The sample size was estimated based on previous studies, assuming that the standard deviation of the lowest SpO2 was 12% and that the use of HFNC would improve the lowest SpO2 by 5% over conventional oxygen administration . We calculated an alpha error of 0.05 and a power of 0.8, assuming a dropout rate of 10% (e.g., missing data), and expected to enroll 100 patients in each group. However, enrollment was terminated mid-study due to restrictions on the use of HFNC in the ED after March 2020 due to the novel coronavirus infection epidemic. Termination was for administrative reasons. Hospital administrators banned the use of HFNC in our ED due to concerns about aerosol generation by the use of HFNC on patients with the novel coronavirus disease.

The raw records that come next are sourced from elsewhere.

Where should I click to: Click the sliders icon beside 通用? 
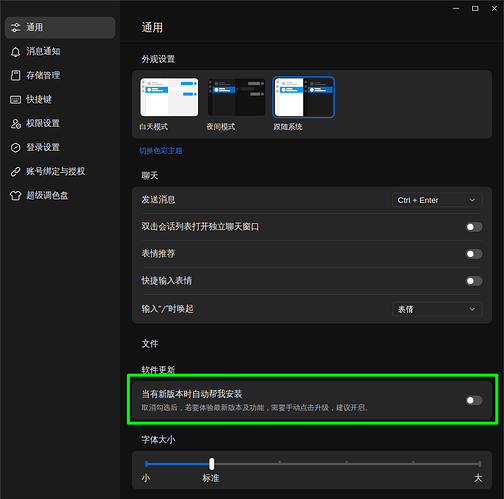tap(15, 28)
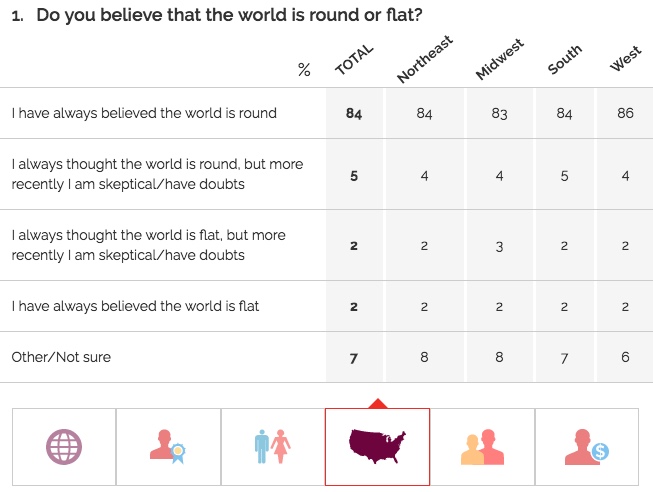Click the 'always thought the world is flat, but skeptical' label
The image size is (653, 492).
pyautogui.click(x=148, y=245)
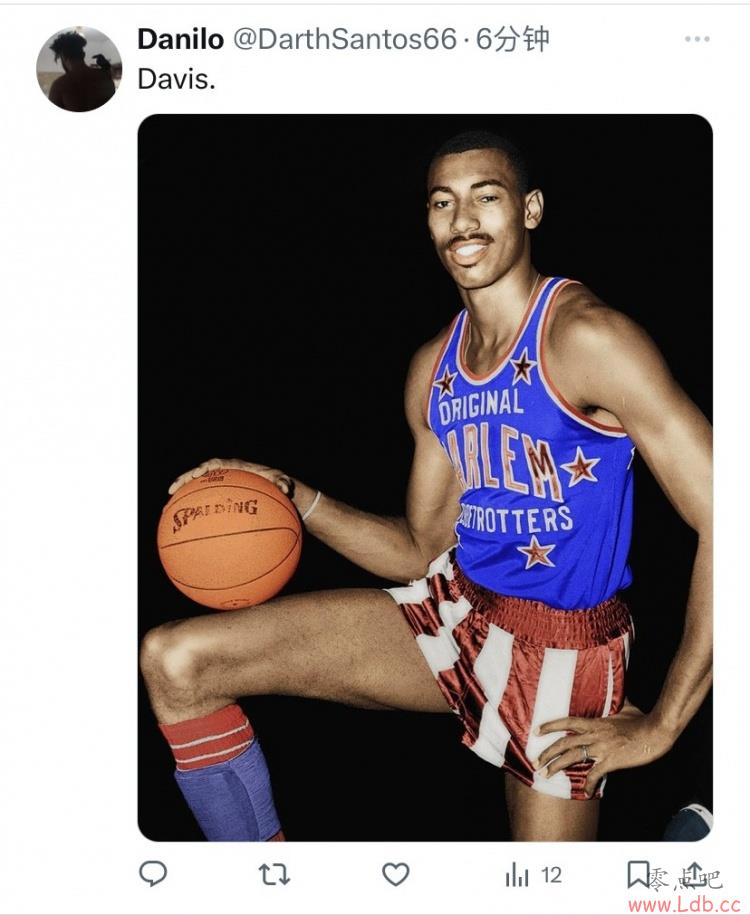750x915 pixels.
Task: Retweet the post using the arrows icon
Action: point(274,875)
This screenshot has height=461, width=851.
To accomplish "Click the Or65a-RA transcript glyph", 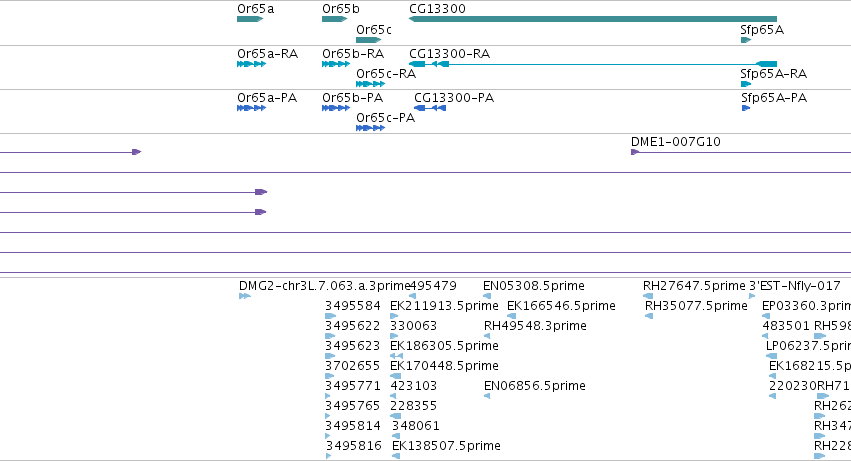I will [251, 64].
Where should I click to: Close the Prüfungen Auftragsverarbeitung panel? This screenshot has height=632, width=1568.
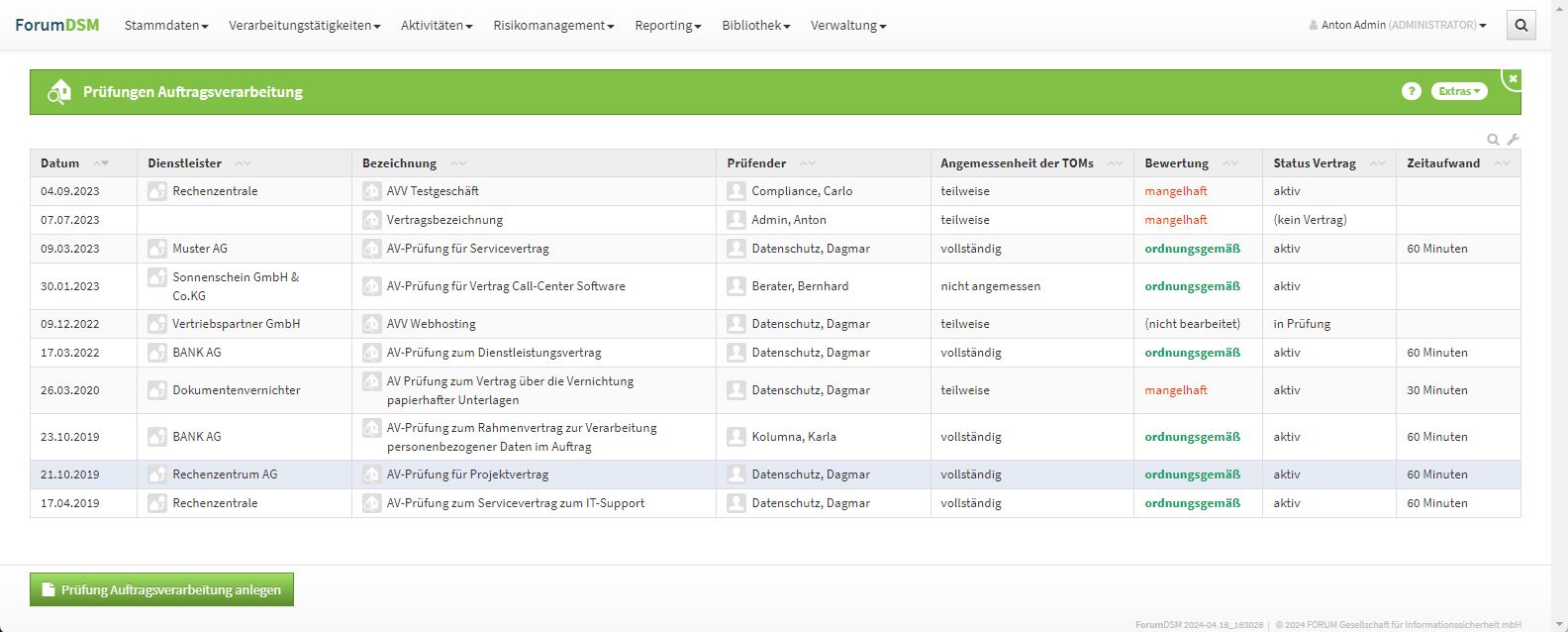tap(1512, 78)
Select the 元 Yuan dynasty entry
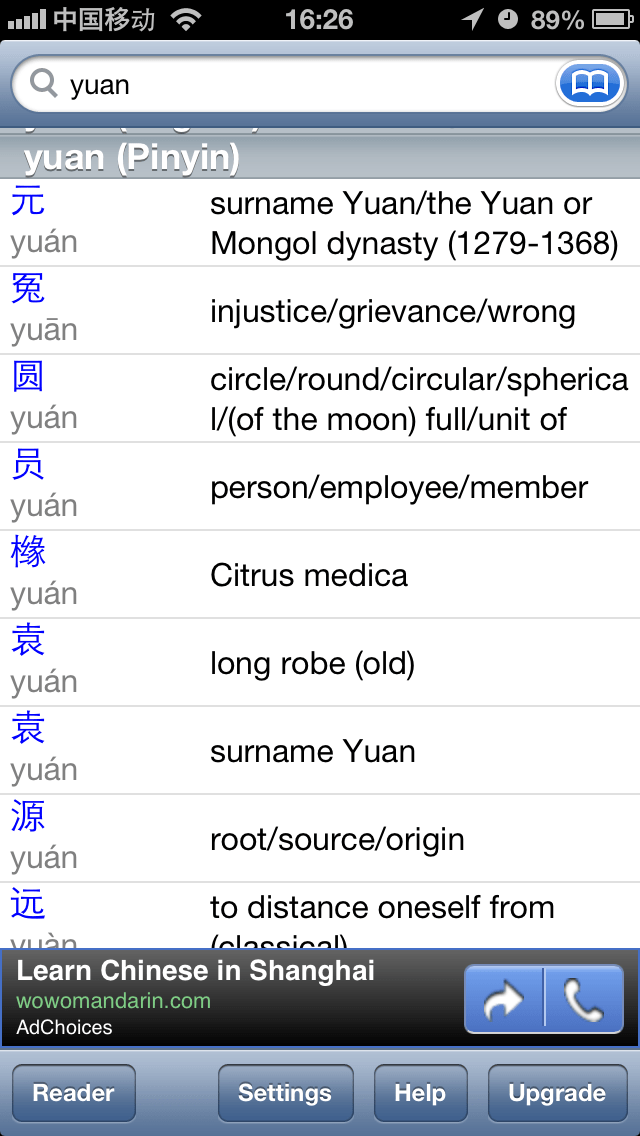The image size is (640, 1136). pyautogui.click(x=320, y=223)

Continuous variables are shown as the median and interquartile range (IQR), and categorical variables are shown as frequencies and percentages. The Wilcoxon rank-sum test was used to test continuous variables, and Fisher’s exact test was used to test the nominal variables. A linear regression analysis, with adjustment for age, use of neuromuscular blocking agents, intubation by emergency medicine residents, and APACHE II score, was performed to evaluate the relationship between the use of HFNC and the lowest SpO2 during intubation in the conventional and HFNC groups. All analyses were performed using JMP 15 (SAS Institute Inc., Cary, NC, USA).